Introduction
Coffee is a culture that belongs to the Coffea genus of the Rubiaceae family. It is one of the main Brazilian crops, placing Brazil as the largest coffee producer and exporter in the world, and as the second largest coffee consumer. Among the cultivated species, Coffea arabica L. stands out for presenting great economic value, since it is the most appreciated coffee by consumers (^{Brasil, 2015}). Factors that could affect coffee production include major diseases, such as the coffee leaf rust or coffee berry disease (^{Silva et al., 2006}). Particularly, leaf rust is the main disease that affects coffee, and it is caused by Hemileia vastatrix, which affects all coffee producing regions worldwide (^{Várzea et al., 2002}).

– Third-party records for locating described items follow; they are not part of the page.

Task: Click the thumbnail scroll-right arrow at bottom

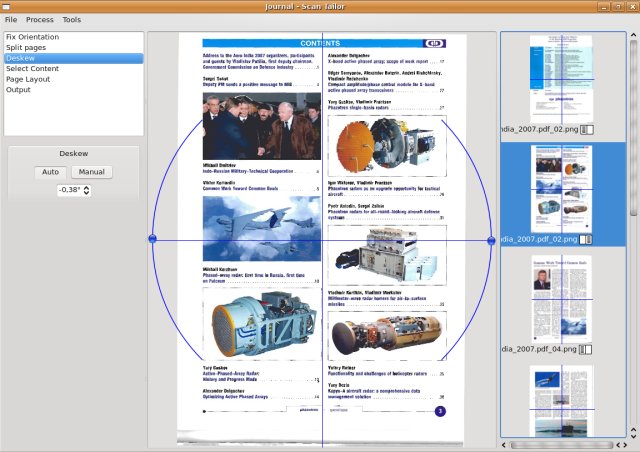Action: coord(624,445)
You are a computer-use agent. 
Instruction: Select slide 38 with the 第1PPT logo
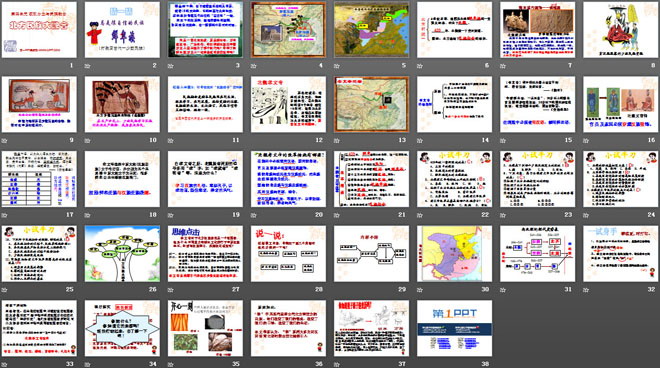(x=454, y=328)
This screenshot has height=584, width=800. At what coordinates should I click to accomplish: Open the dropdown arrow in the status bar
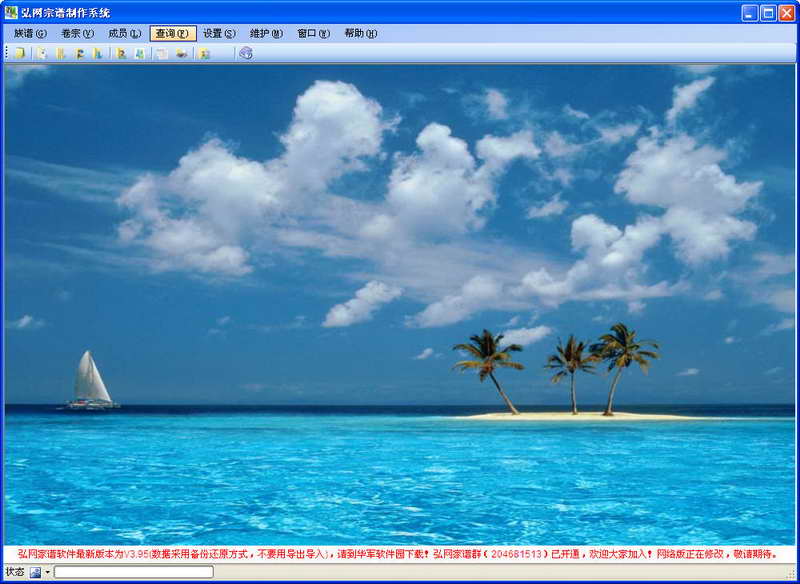pos(47,575)
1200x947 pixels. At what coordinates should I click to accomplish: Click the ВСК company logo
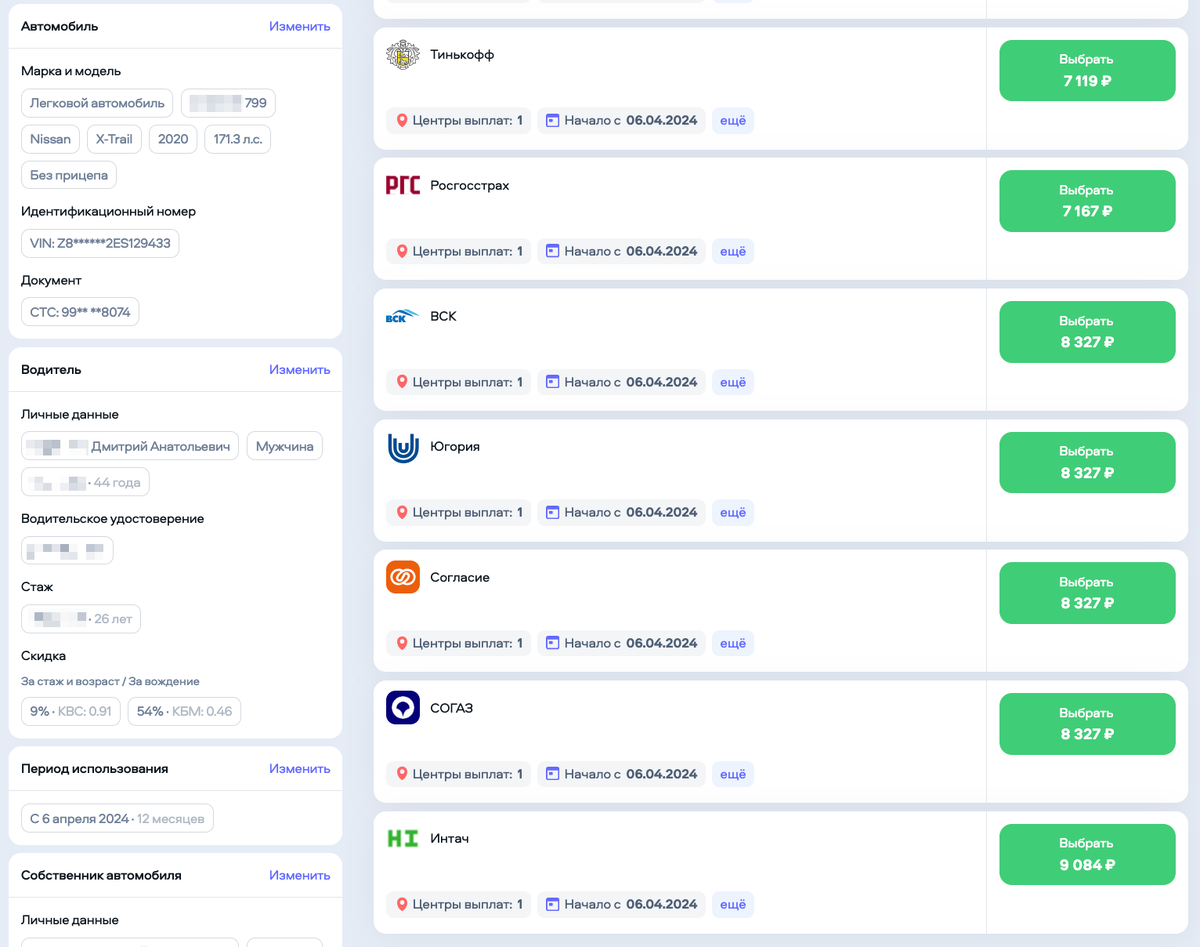(x=403, y=316)
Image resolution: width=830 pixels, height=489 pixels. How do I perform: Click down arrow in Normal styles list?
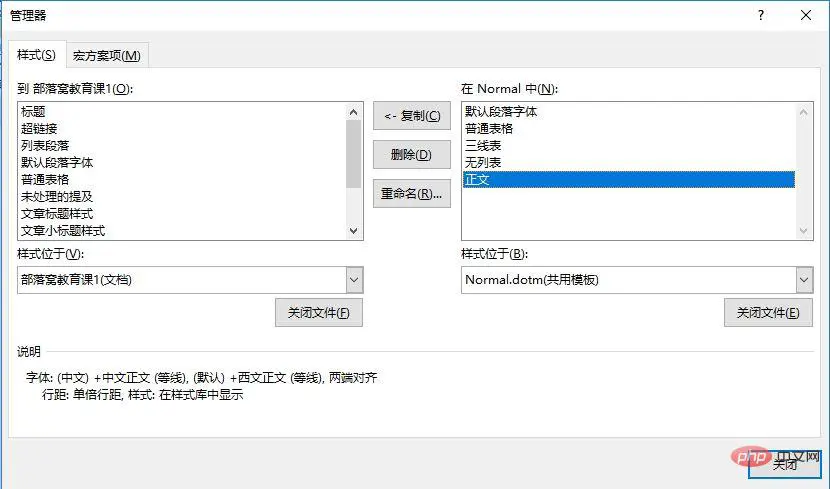click(x=804, y=231)
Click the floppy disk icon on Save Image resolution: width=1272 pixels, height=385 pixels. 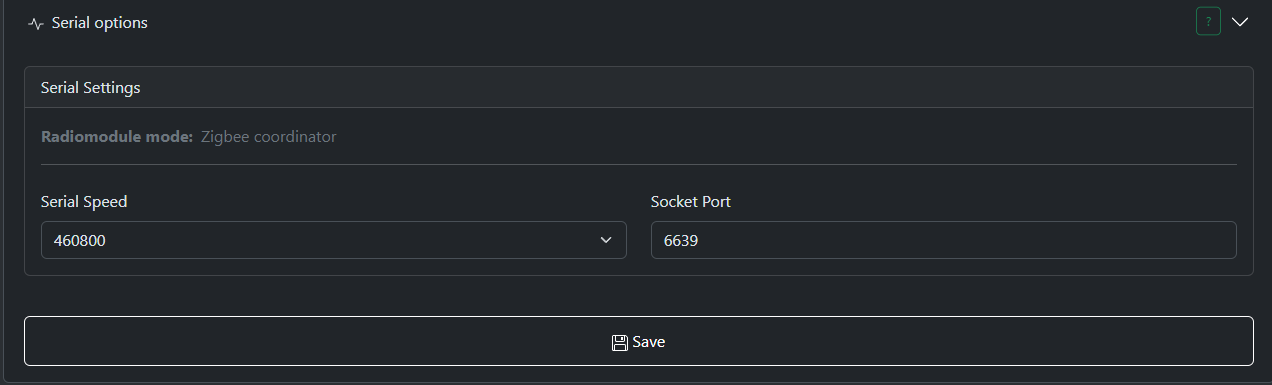620,342
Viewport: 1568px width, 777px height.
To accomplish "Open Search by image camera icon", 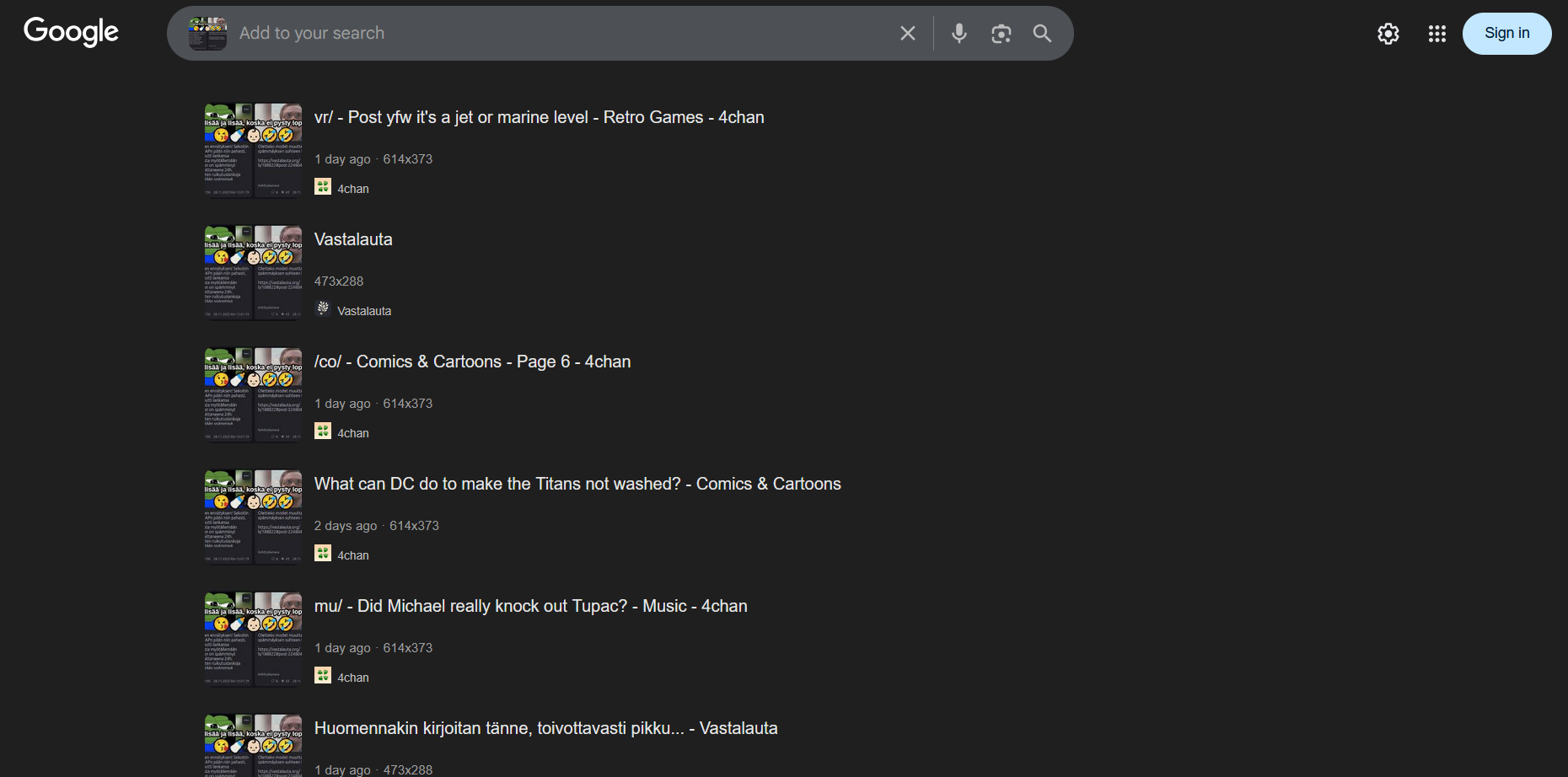I will click(1001, 33).
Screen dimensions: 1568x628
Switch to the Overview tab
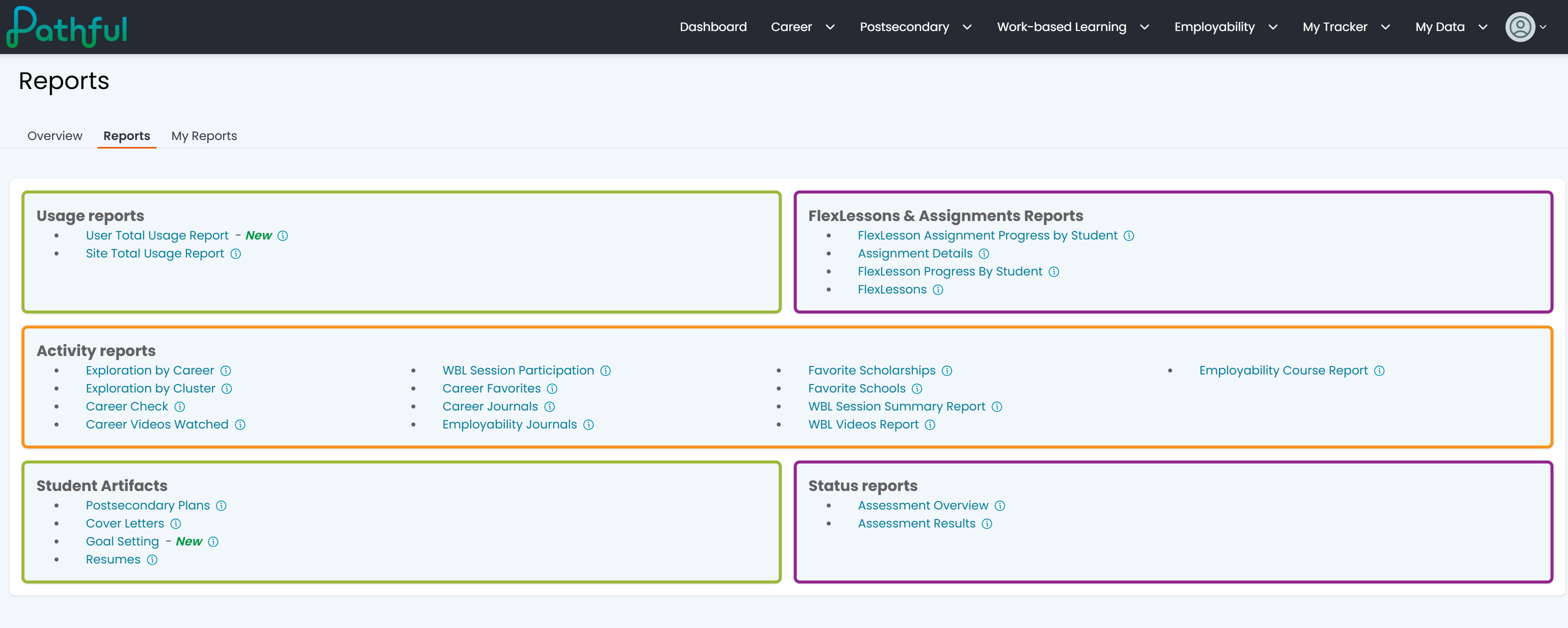(x=55, y=136)
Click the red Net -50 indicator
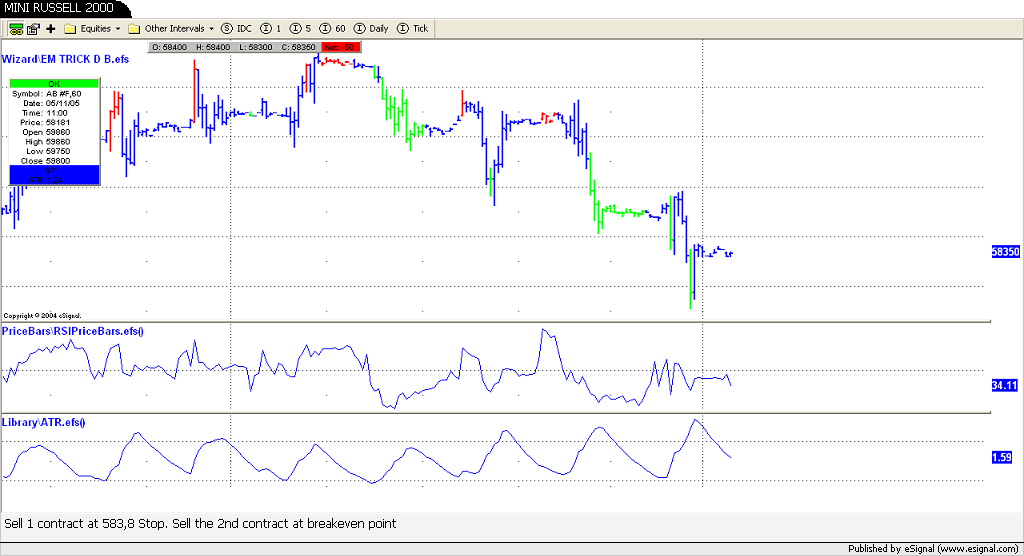 [340, 46]
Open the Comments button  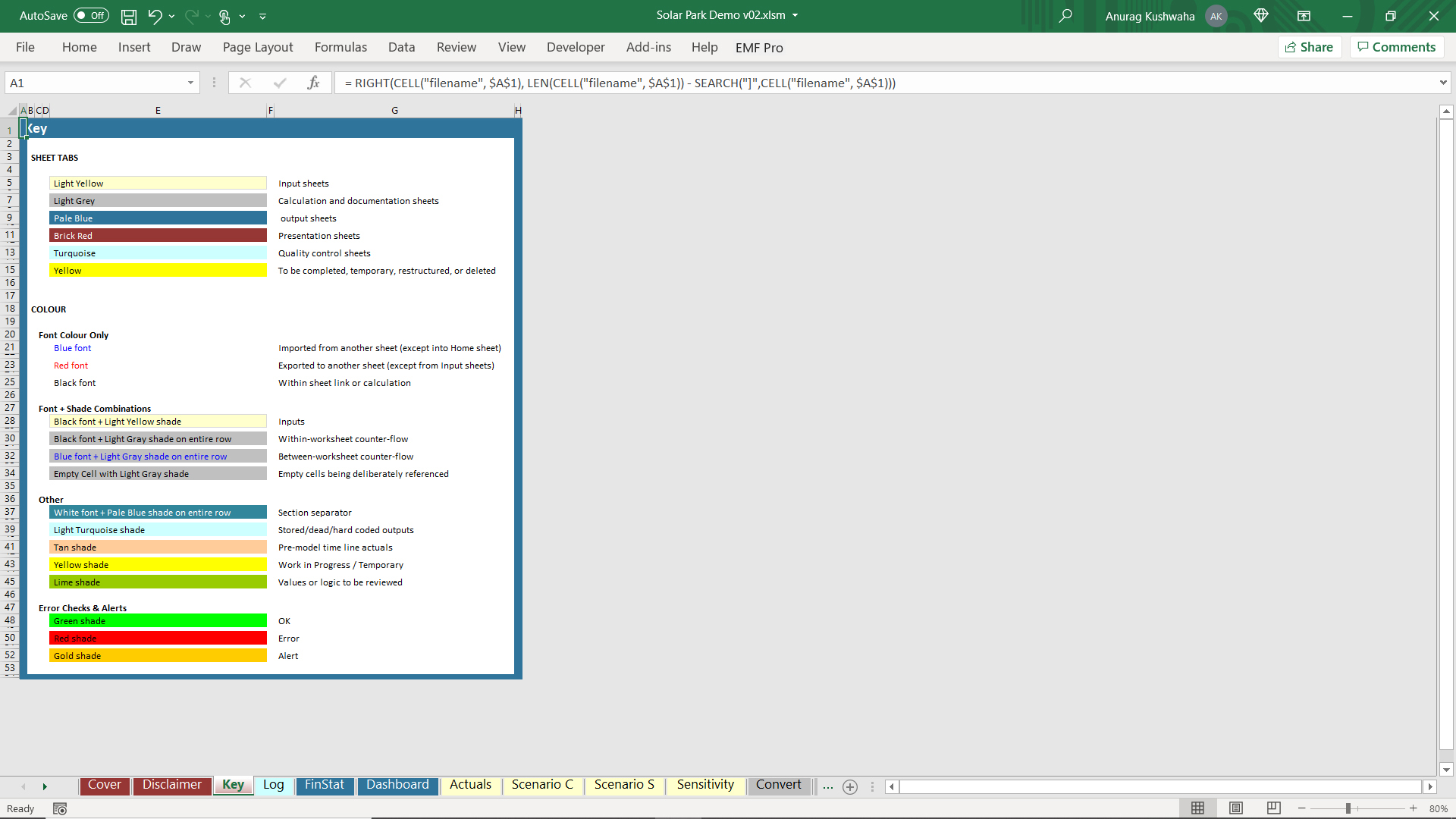tap(1397, 47)
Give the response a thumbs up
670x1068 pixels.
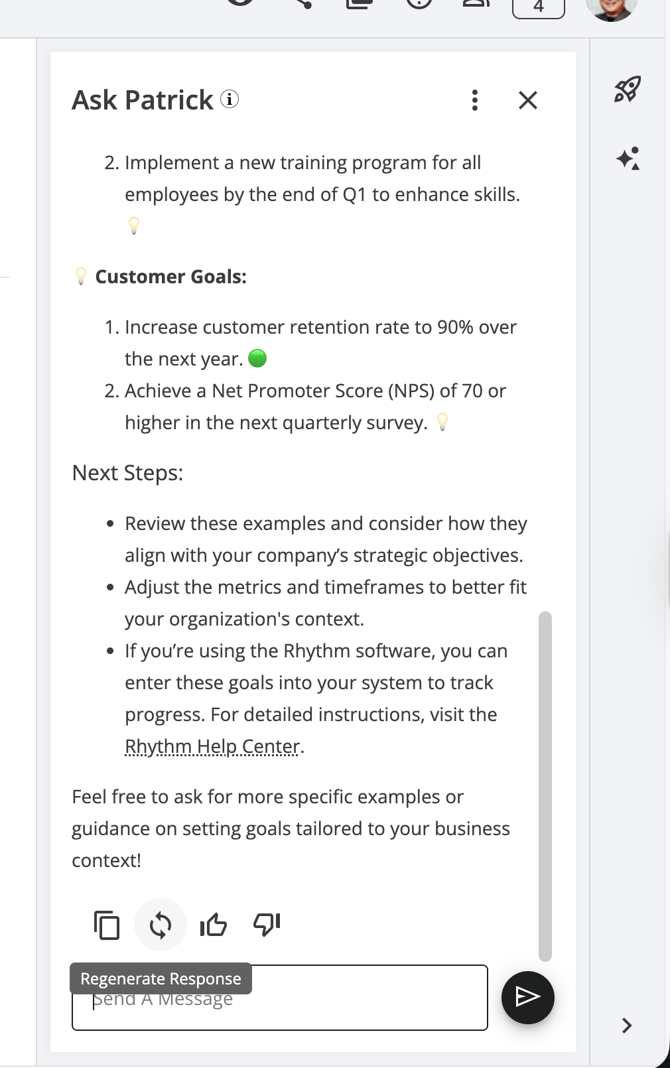pos(213,925)
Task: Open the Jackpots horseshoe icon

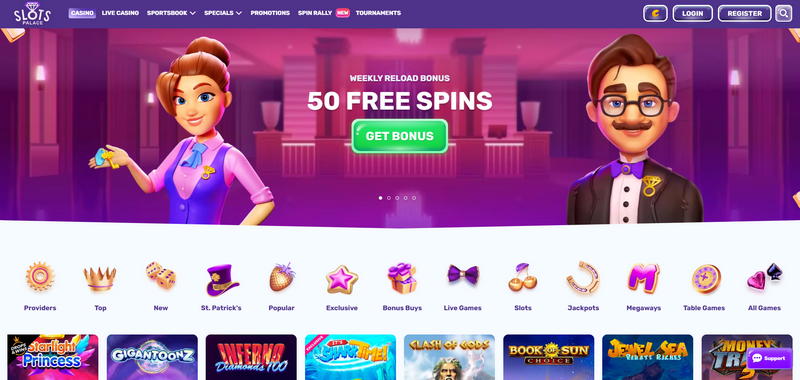Action: 583,278
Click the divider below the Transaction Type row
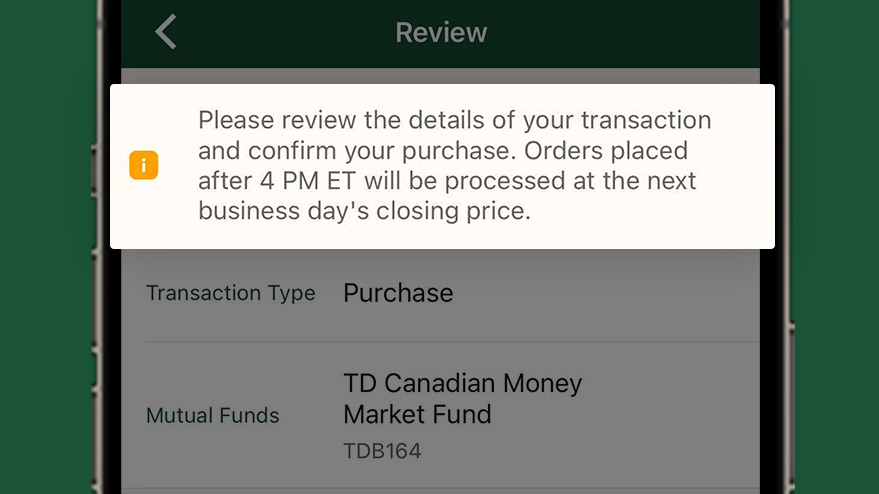 point(452,341)
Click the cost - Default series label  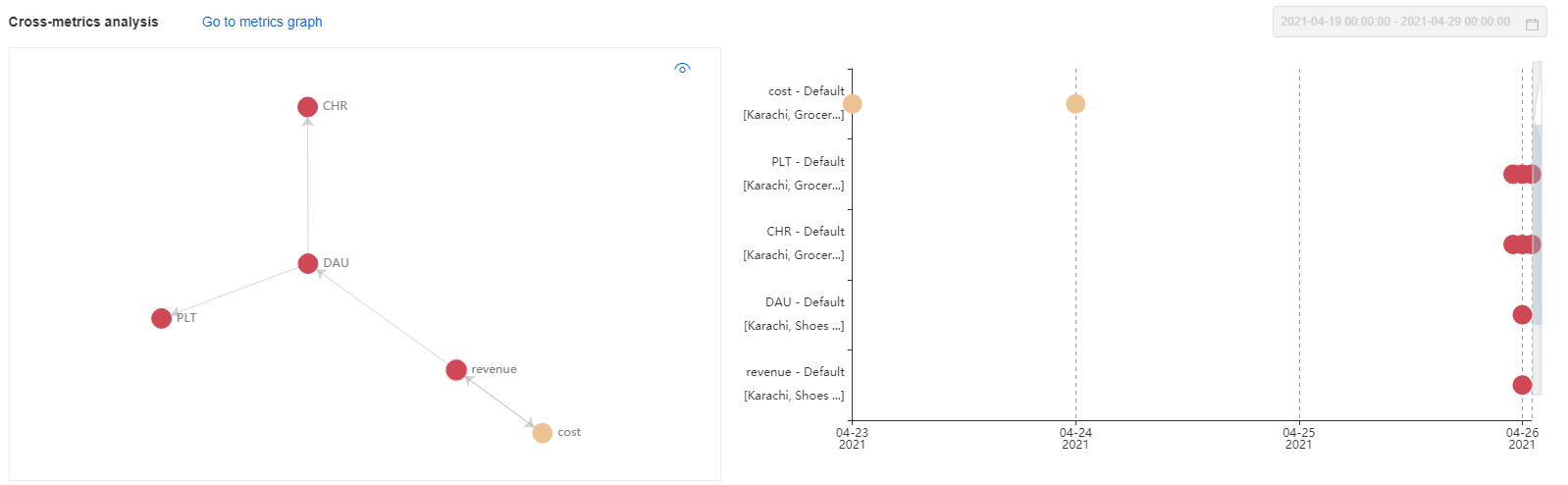pos(807,91)
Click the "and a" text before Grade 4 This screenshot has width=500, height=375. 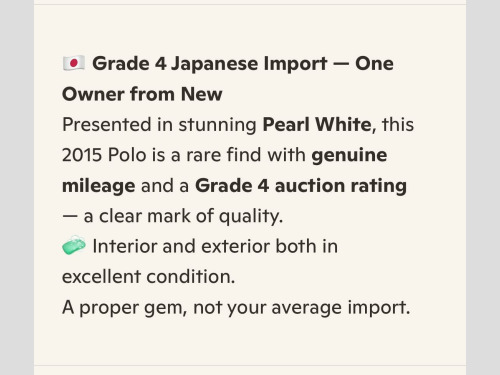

One way to minimize the damage caused by this disease is to use resistant varieties, obtained in breeding programs (^{Alvarenga et al., 2011}). In this context, plant genome sequencing and identification of molecular markers associated with resistance have been used to assist breeding programs (^{Morceli et al., 2008}; ^{Alvarenga et al., 2011}).
Among the statistical methods based on molecular markers, genome wide selection (GWS) is a technique that has been widely used for selecting materials with higher performance based on information from molecular markers. Such methodology, proposed by ^{Meuwissen et al. (2001)}, allows incorporating molecular information directly in the prediction of the individuals’ genetic merit. In general, the methodologies developed for genomic selection, such as Ridge Regression Best Linear Unbiased Prediction (RR-BLUP), Bayes A and B (^{Meuwissen et al., 2001}) and Bayesian Lasso (^{Campos et al., 2009}), are based on the normality assumption of the studied phenotype. Thus, using them in categorical variables, such as leaf rust resistance, becomes inadequate.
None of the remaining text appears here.